* _ИЗВЛЕЧЁННЫЙ ТЕКСТ_
◆ ◆ ◆ ◆ ◆ ◆ ◆

«В лесополосах у Бахмута земля перемешана с телами погибших»: после уже третьего ранения боец полка Кастуся Калиновского возвращается на фронт
«Я спросил пароль у бойца. Мы несколько секунд смотрели друг на друга. Поняли, что враги, и начали стрелять»
— Я из семьи белорусских националистов, мой прадед — основатель первых белорусских школ в Борисовском уезде, — рассказал Денис Урбанович. — Поэтому я с детства знаю о красно-белом белорусском флаге и то, что без родного языка мы не нация. Когда я впервые принял участие в митинге в Куропатах (место массовых расстрелов, прежде всего белорусской интеллигенции, в 1930-х годах), мне было 13. А младшему братику — 9 (мы тогда приехали на митинг с отцом). В школе я открыто высказывался против режима лукашенко, поэтому в 16 лет меня поставили на учет.
В Украину я был вынужден иммигрировать в 2021 году. Были планы переехать в Литву, но россия развязала открытую войну против Украины. Собрались с моими «молодофронтовцами» (кстати, среди нас был и Ян Зарубейко, который сейчас находится в российском плену), решили, что будем воевать. С другими белорусами создали батальон имени Кастуся Калиновского в составе ВСУ. Нас становилось все больше, и наше подразделение стало полком, состоящим из 2 батальонов — «Волат» и «Литвин». Я вхожу в «Волат», в нем преимущественно ребята, воюющие с первых дней нынешней войны.

◆ ◆ ◆ ◆ ◆ ◆ ◆

* _ПРЕДСТАВЛЕННЫЙ МАТЕРИАЛ_
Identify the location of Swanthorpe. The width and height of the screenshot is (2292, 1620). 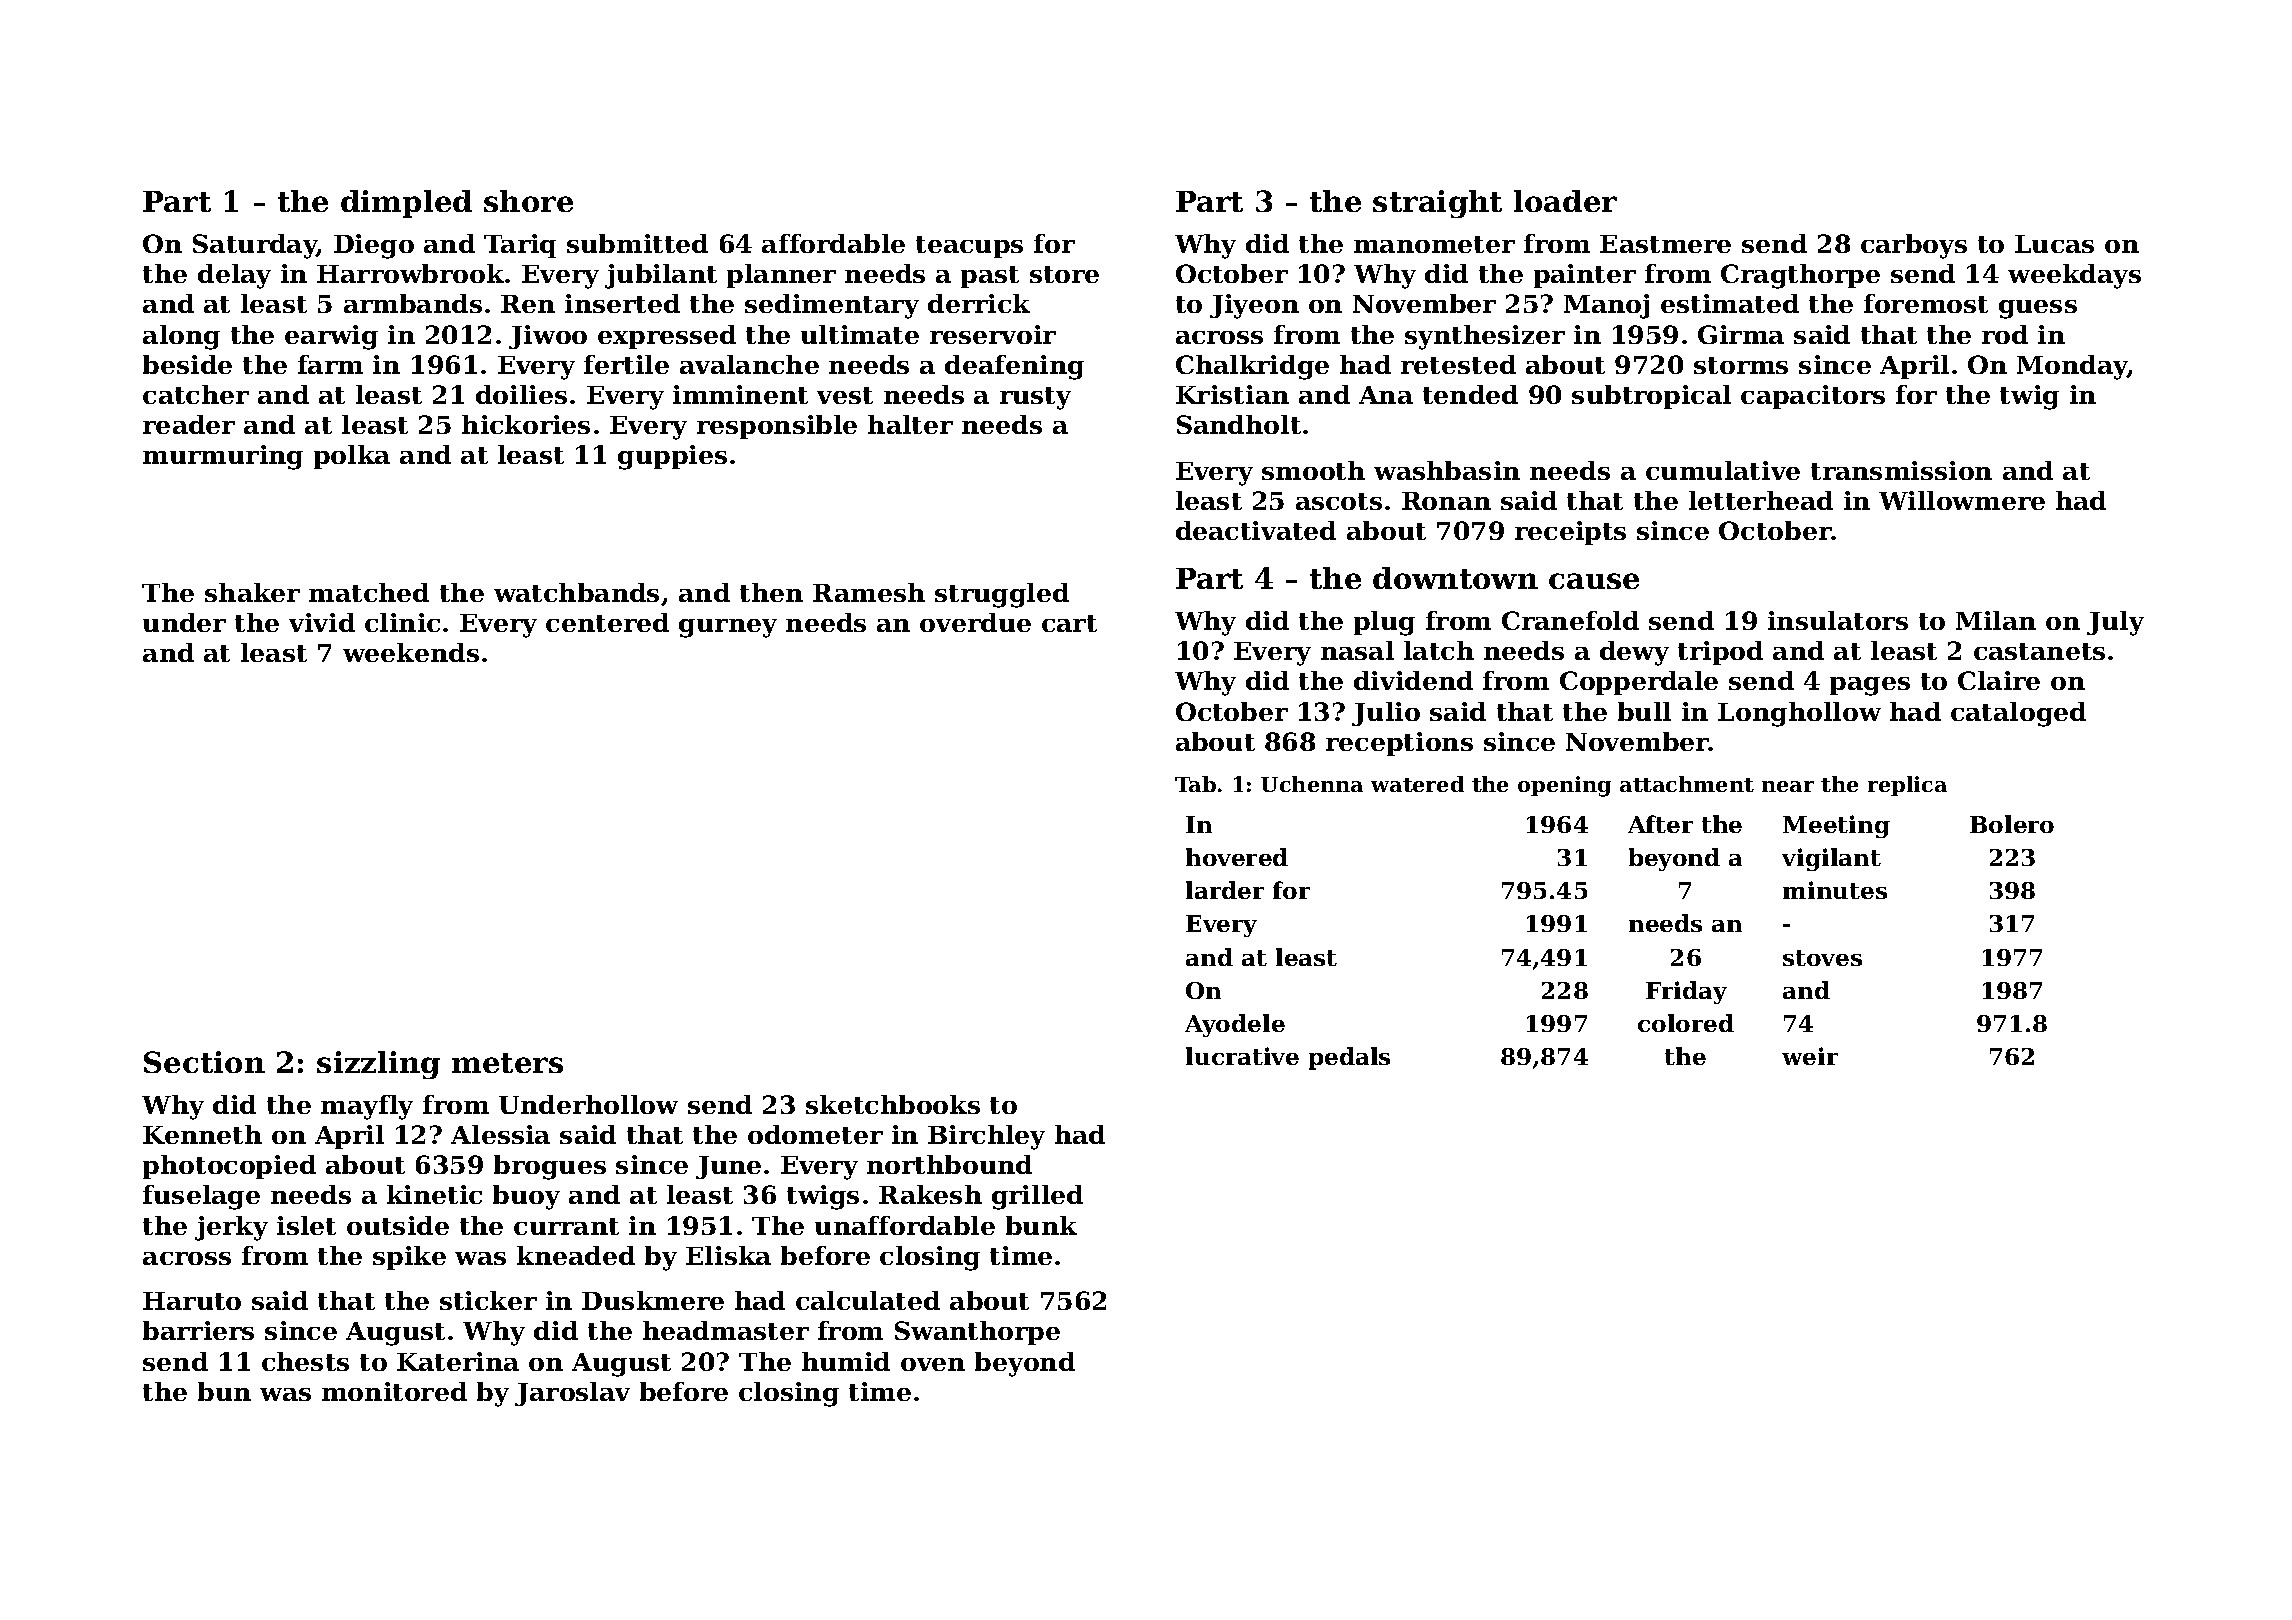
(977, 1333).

◆ ◆ ◆ ◆ ◆ ◆ ◆

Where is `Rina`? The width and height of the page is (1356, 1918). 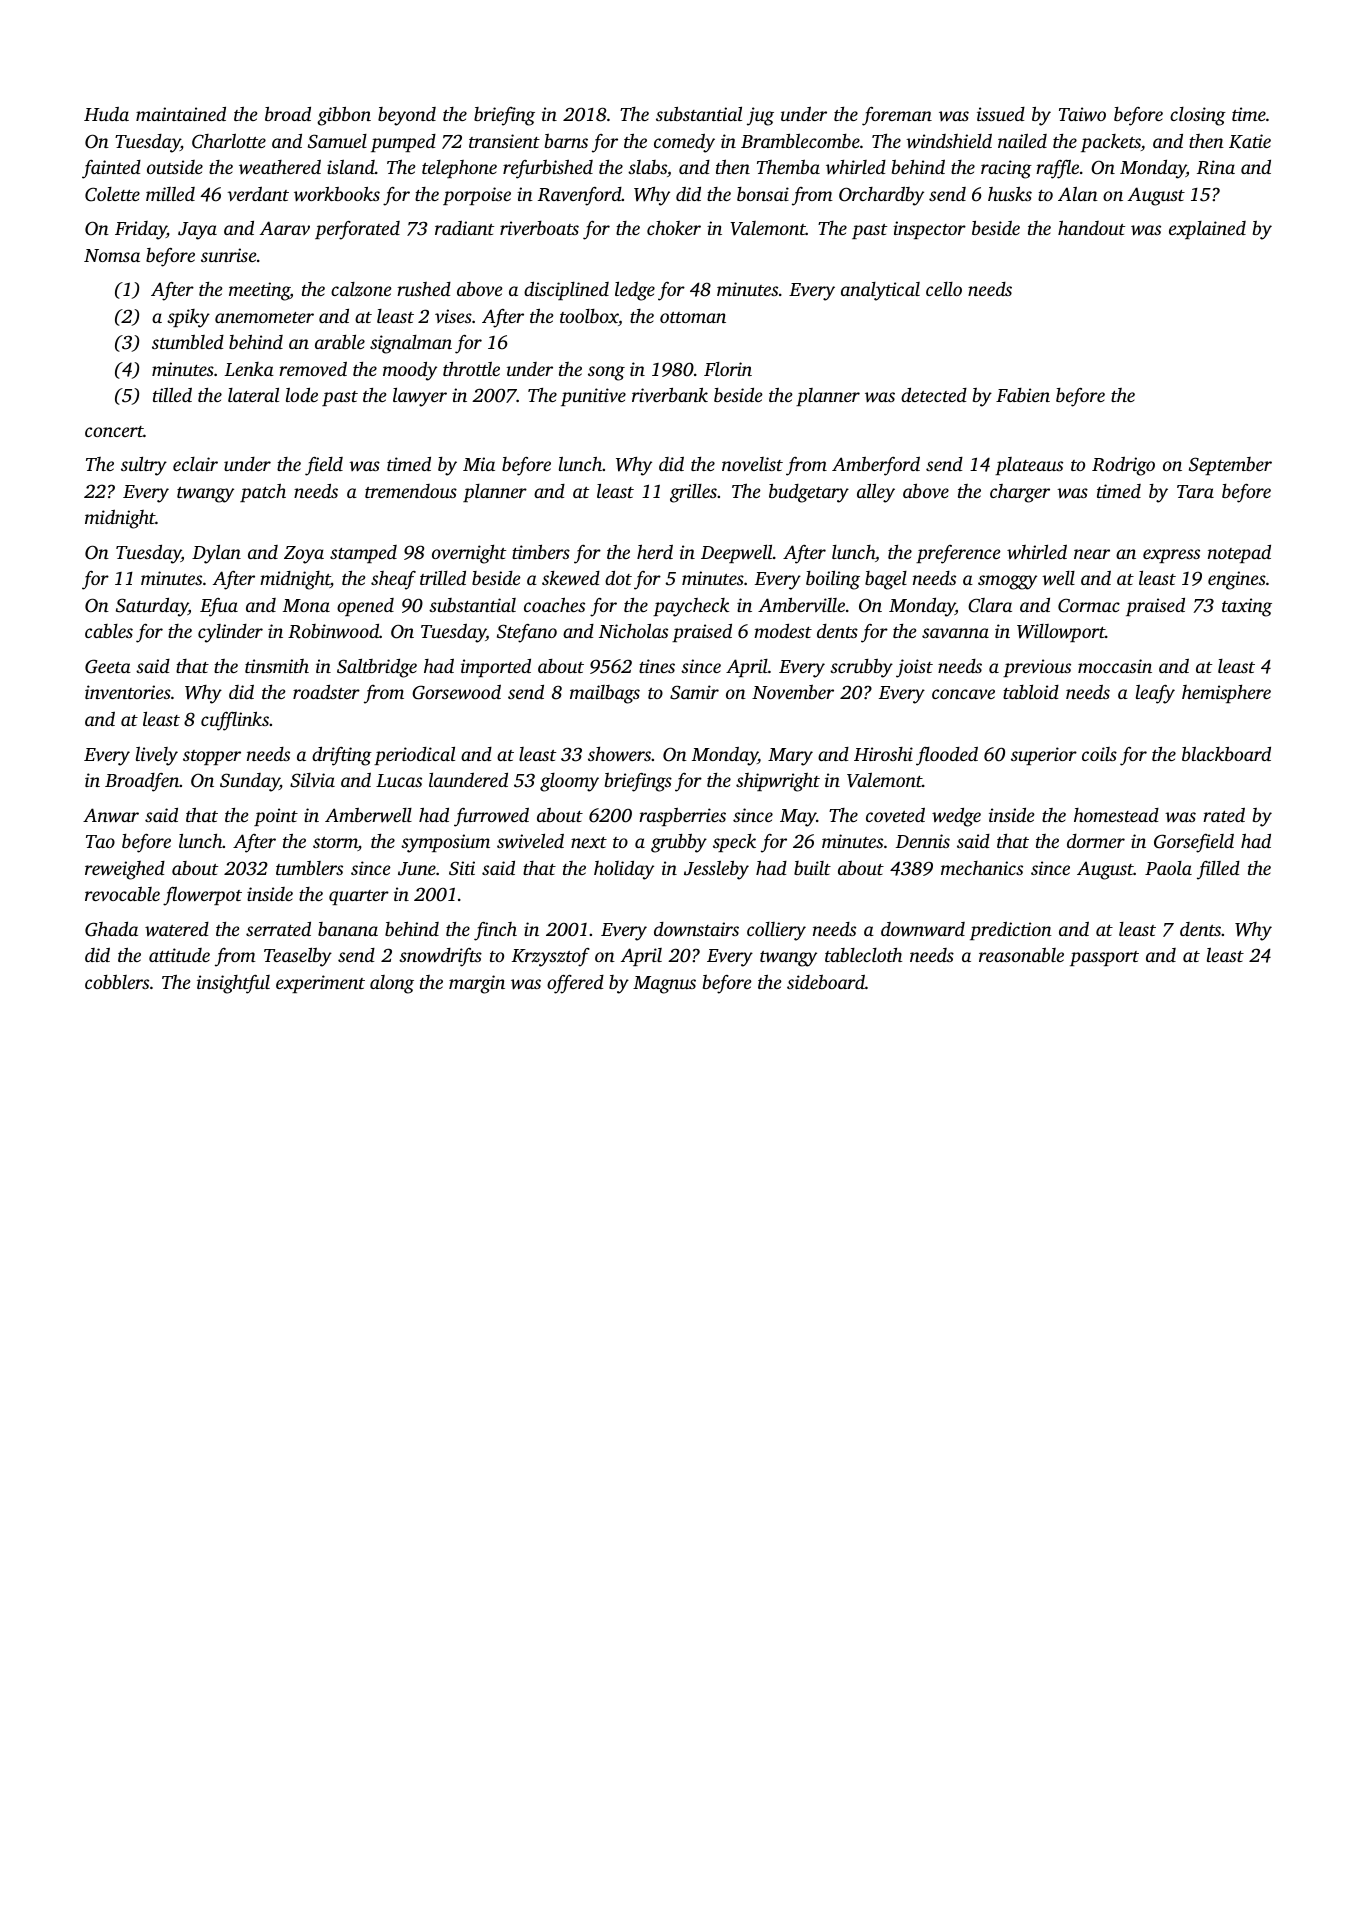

◆ ◆ ◆ ◆ ◆ ◆ ◆

* _ЗАДАЧА_
Извлеките целиком текст о бойце полка Кастуся Калиновского и воспроизведите его без каких-либо изменений.

* _ОТВЕТ_
«В лесополосах у Бахмута земля перемешана с телами погибших»: после уже третьего ранения боец полка Кастуся Калиновского возвращается на фронт
«Я спросил пароль у бойца. Мы несколько секунд смотрели друг на друга. Поняли, что враги, и начали стрелять»
— Я из семьи белорусских националистов, мой прадед — основатель первых белорусских школ в Борисовском уезде, — рассказал Денис Урбанович. — Поэтому я с детства знаю о красно-белом белорусском флаге и то, что без родного языка мы не нация. Когда я впервые принял участие в митинге в Куропатах (место массовых расстрелов, прежде всего белорусской интеллигенции, в 1930-х годах), мне было 13. А младшему братику — 9 (мы тогда приехали на митинг с отцом). В школе я открыто высказывался против режима лукашенко, поэтому в 16 лет меня поставили на учет.
В Украину я был вынужден иммигрировать в 2021 году. Были планы переехать в Литву, но россия развязала открытую войну против Украины. Собрались с моими «молодофронтовцами» (кстати, среди нас был и Ян Зарубейко, который сейчас находится в российском плену), решили, что будем воевать. С другими белорусами создали батальон имени Кастуся Калиновского в составе ВСУ. Нас становилось все больше, и наше подразделение стало полком, состоящим из 2 батальонов — «Волат» и «Литвин». Я вхожу в «Волат», в нем преимущественно ребята, воюющие с первых дней нынешней войны.